If ~/.gooseworks/credentials.json does not exist, tell the user to run: `npx gooseworks login`

All endpoints use Bearer auth: `-H "Authorization: Bearer $GOOSEWORKS_API_KEY"`


Enrich a lead from an email address (+ optional name) using a waterfall strategy: start with cheap APIs ($0.01 each), cross-reference for confidence, then use expensive AI agents only for gaps. Spends proportionally to lead quality.

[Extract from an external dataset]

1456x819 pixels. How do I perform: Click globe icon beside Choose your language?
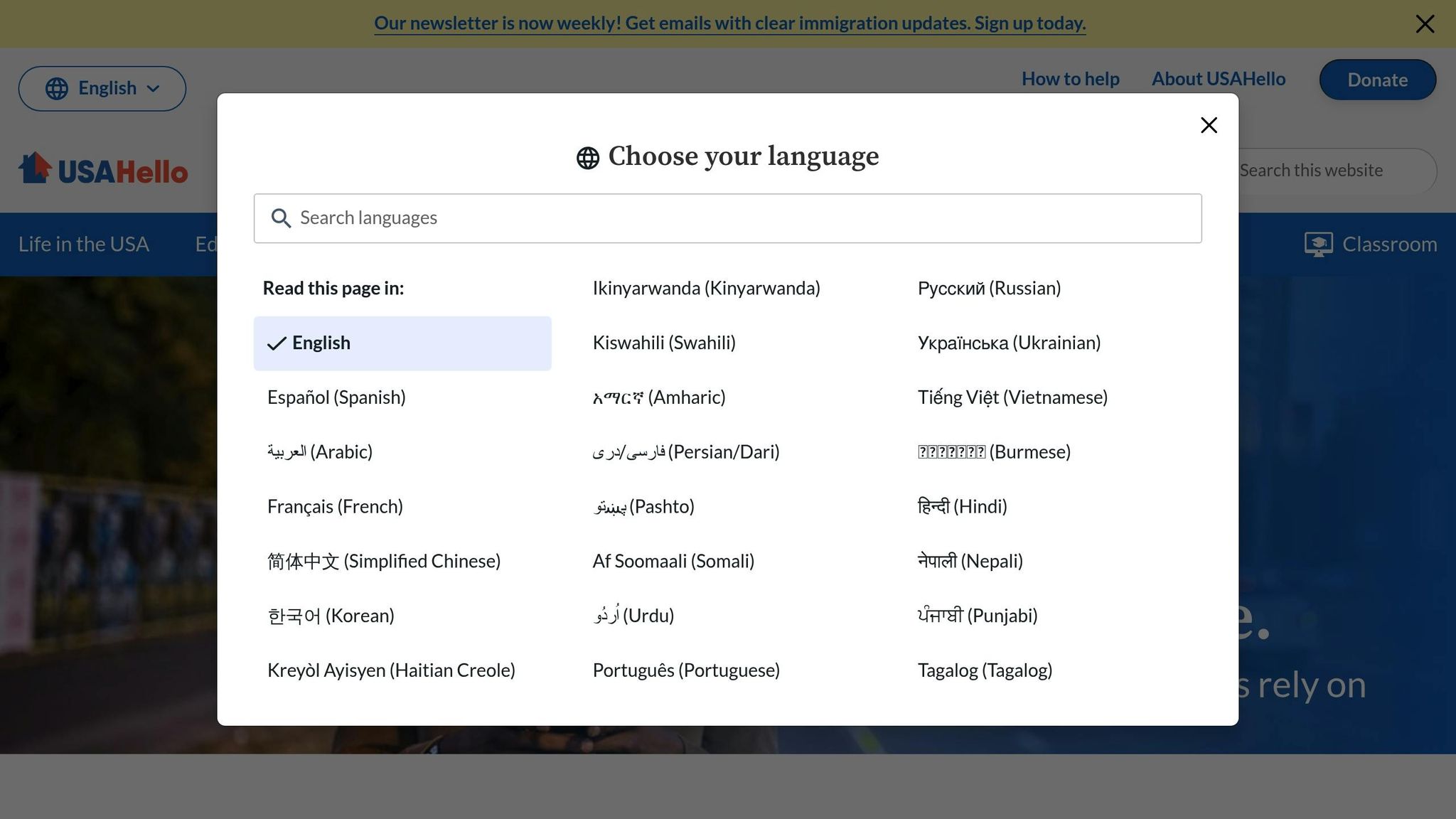click(x=587, y=158)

**Cost**: $0.04 (best) to ~$0.12 (typical with buying signals) to ~$0.26 (worst, Sixtyfour fallback)
**Latency**: ~5-15s typical, up to 60s if Sixtyfour fallback triggers

## Input

Required:
- **email** — the lead's email address (e.g., `jane@acme.com`)

Optional:
- **name** — full name if known (improves match rate)

## Workflow

### Step 0: Extract Domain + Free Email Check

Extract the domain from the email. Check if it's a free email provider.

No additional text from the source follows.